Top of DOCUMENT SECTION

Folktales strike us as enigmatic because they mix the miraculous with the natural, the near with the far, and the ordinary with the incomprehensible in a completely effortless way. — Max Luthi
[Author note: This quote really doesn’t have much to do with this blog until the end except for “the ordinary with the incomprehensible” when referring to the great lengths to which a fairy tale prince will go to rescue or see his princess, like in “Rapunzel.” However, I think it’s a nice quote to get us thinking about fairy tales.]
The recent hubbub about men rescuing young ladies in Disney films being sexist—benevolent sexism, to be exact—caused me to remember a fairy tales class I took in college.
There is a theory illustrated with folklore that there are certain elements of a story that, well, make a story. And these elements are so ingrained in us that without them, a story ceases to be a story—or at least ceases to be interesting. In fact, my professor actually argued that these story elements are programmed into our DNA because every culture has folktales that include those elements. (Side note for clarification: not all elements have to be present in each story.) One of those major elements is a man rescuing a woman.

Bottom of DOCUMENT SECTION
Top of RECORD EXTRACTS

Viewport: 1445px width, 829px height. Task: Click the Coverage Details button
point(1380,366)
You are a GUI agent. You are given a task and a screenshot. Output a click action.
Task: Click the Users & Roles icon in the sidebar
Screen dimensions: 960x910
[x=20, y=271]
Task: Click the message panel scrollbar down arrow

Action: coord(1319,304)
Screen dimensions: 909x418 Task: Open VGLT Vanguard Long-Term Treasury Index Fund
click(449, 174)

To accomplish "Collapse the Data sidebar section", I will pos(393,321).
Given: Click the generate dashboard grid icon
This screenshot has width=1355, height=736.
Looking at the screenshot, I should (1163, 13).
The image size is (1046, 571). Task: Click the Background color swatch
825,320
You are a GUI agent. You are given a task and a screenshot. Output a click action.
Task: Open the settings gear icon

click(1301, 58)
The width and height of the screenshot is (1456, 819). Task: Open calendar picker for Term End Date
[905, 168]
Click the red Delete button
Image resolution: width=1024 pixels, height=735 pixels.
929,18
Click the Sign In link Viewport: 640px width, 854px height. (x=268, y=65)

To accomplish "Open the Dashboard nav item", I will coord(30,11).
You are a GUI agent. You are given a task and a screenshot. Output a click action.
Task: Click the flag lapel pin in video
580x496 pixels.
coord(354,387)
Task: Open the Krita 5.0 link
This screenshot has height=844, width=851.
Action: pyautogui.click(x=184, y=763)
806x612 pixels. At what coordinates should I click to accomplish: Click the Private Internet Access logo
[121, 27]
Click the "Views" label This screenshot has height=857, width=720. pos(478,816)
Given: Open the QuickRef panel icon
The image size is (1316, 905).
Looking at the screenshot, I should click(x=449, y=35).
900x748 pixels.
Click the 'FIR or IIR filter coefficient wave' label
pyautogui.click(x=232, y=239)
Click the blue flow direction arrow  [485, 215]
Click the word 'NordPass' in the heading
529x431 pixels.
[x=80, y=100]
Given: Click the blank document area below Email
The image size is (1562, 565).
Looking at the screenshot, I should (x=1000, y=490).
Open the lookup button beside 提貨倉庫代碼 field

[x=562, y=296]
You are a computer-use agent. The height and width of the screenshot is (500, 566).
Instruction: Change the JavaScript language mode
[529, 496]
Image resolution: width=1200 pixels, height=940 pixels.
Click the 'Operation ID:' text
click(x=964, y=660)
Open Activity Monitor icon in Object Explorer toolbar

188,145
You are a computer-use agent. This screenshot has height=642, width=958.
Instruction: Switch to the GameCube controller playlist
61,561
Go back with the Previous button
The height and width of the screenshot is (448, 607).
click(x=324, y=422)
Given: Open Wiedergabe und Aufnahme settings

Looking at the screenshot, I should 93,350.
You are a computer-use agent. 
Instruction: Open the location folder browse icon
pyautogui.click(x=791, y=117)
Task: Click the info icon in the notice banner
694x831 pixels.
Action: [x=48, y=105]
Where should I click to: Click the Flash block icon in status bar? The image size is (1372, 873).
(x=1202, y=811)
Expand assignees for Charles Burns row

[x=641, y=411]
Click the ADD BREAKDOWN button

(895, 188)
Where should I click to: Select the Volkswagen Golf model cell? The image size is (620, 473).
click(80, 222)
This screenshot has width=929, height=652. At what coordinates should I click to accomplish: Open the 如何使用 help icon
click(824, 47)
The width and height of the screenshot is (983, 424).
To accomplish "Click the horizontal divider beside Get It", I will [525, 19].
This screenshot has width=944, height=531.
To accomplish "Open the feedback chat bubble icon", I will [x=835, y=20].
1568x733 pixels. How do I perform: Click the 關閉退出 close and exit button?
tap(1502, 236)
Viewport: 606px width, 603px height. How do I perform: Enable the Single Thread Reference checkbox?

Bottom of RECORD EXTRACTS

*EXERCISES:*
1. The fairy tale post opens with a quotation. List each pair of things that, according to that quotation, folktales mix together.
2. Continue the fairy tale post from the point where it stops.

*RESPONSES BY TASK:*
1.
- the miraculous with the natural
- the near with the far
- the ordinary with the incomprehensible

2.
Let’s remember that many Disney Princess films come from ancient folktales that we commonly refer to as fairy tales. Neither the Grimms nor Hans Christian Andersen made these stories up. They are folk stories, verbally passed from generation to generation until these men took the initiative to write them down.
Fairy tales are one-dimensional on all levels, so there’s definitely a lack of romance to them, and the audience doesn’t really get a lot of context leading up to the rescuing of the female character. Generally, folktales are told with unemotional rigidity. Kind of a “this is how it happened” without an invested narrator, and a lot is left to the audience to interpret.
(However, there is still a lot of literary importance, and not just because they are historical literature. A book I’d encourage anyone interested in the history of stories to read is The European Folktale: Form and Nature by Max Luthi.)
Each of these Disney stories—movies—being criticized lately carries the traditional element of romance. Why do you think that is? I mean, we’re talking old-old tradition. Somehow, generation after generation, the story of a man and woman falling in love is attractive to us. And a man rescuing a woman is still more interesting to us. We want to watch. We want to see how it ends. We love sitting in anticipation for the end when we know the prince or princess and his or her counterparts will finally be together and “live happily ever after.”
I think it’s something so deeply ingrained, so deeply rooted that there’s no getting it out of our system, even across different cultures. And I think we’re actually missing the point on why we like stories about a man rescuing a woman.
Why do I think that?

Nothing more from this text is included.